══ Recorded information

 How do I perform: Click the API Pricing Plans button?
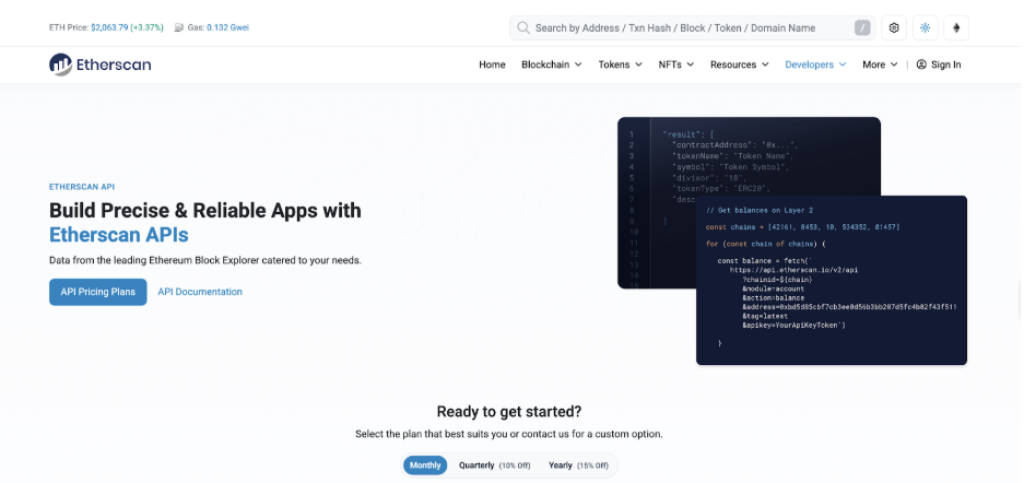pos(98,292)
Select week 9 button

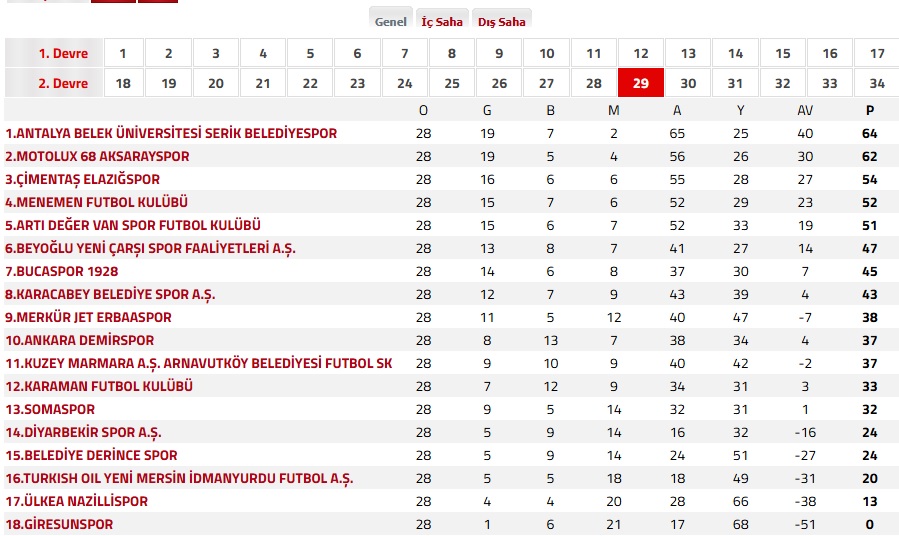[x=498, y=53]
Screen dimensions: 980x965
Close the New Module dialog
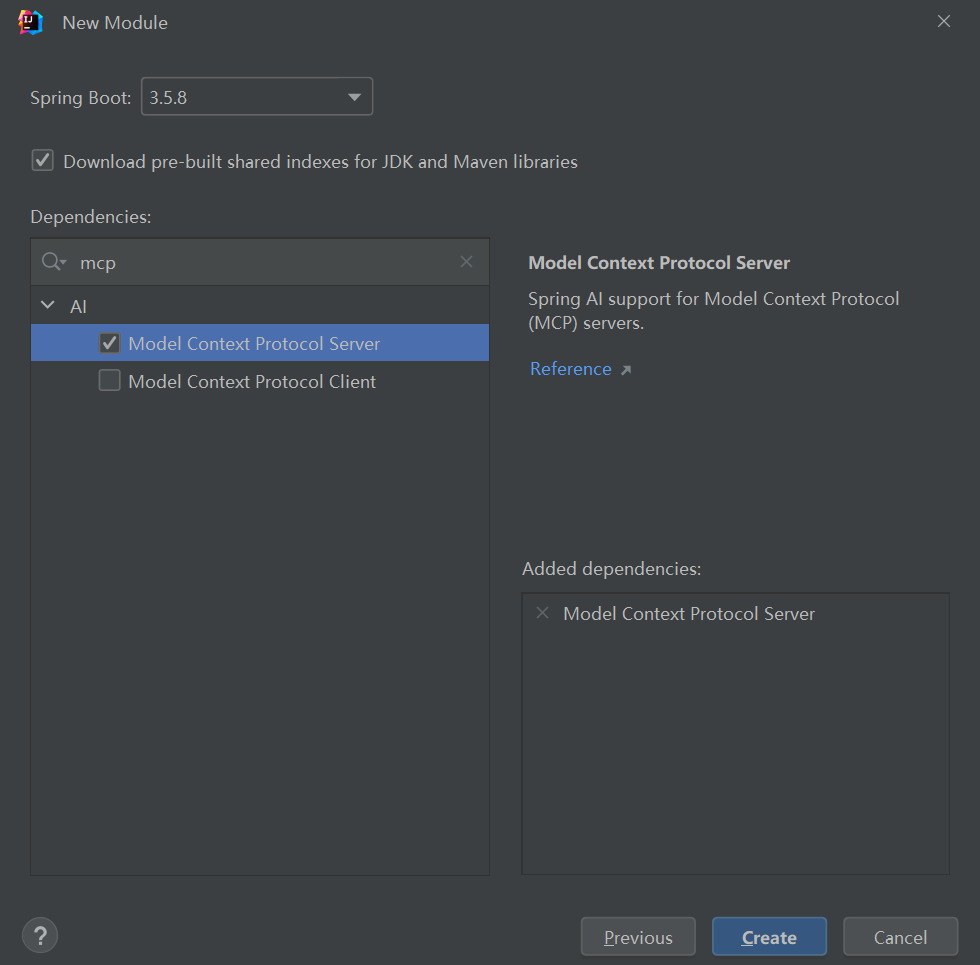pos(943,22)
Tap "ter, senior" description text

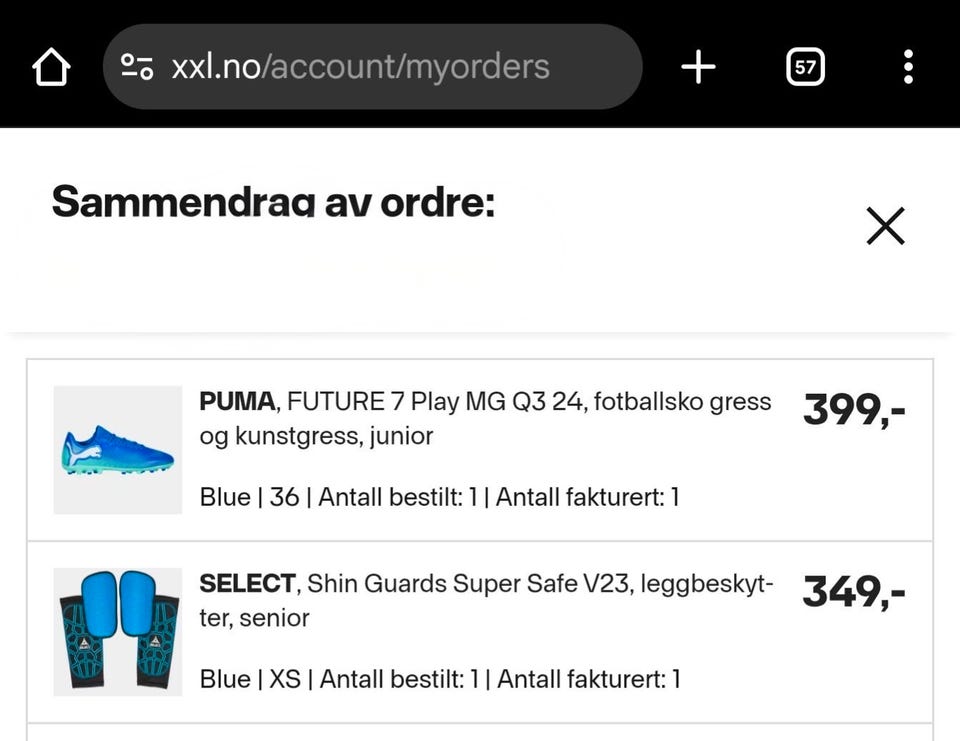[x=254, y=618]
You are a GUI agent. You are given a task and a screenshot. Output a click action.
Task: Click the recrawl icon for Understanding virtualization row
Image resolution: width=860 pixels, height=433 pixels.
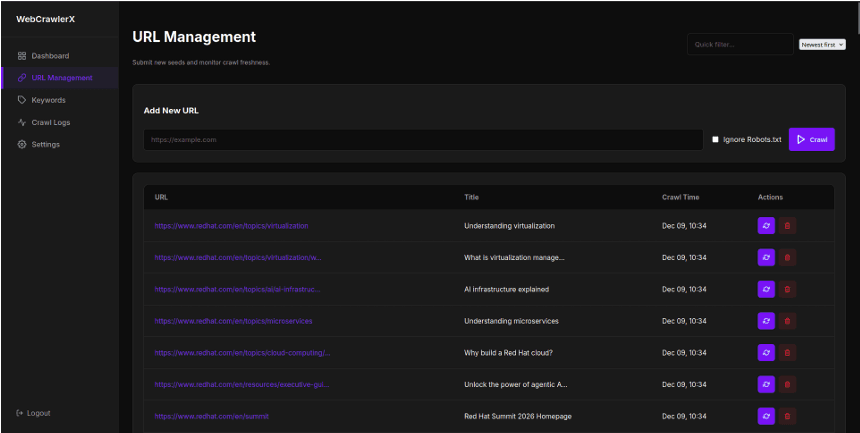tap(766, 226)
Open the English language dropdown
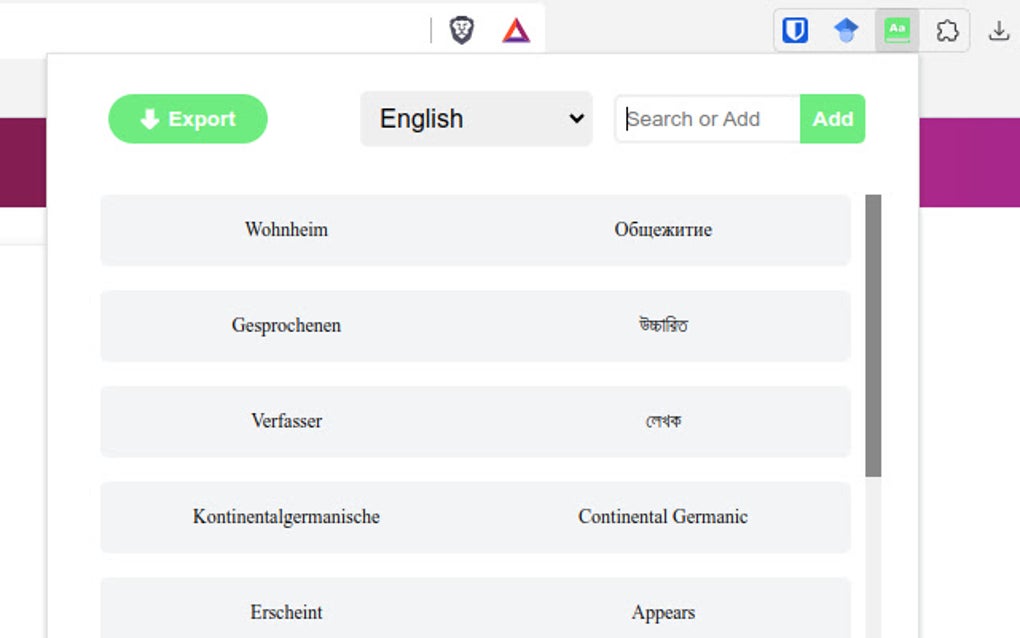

════

| Your instructions |
Copy out the entries from the line containing "Select week 9 button" through the line containing "[x=254, y=618]", keeping each line as it appears. Leave the pictures out.

| Task response |
Select week 9 button

[x=498, y=53]
Screen dimensions: 980x965
Close the New Module dialog
pos(943,22)
Tap "ter, senior" description text

[x=254, y=618]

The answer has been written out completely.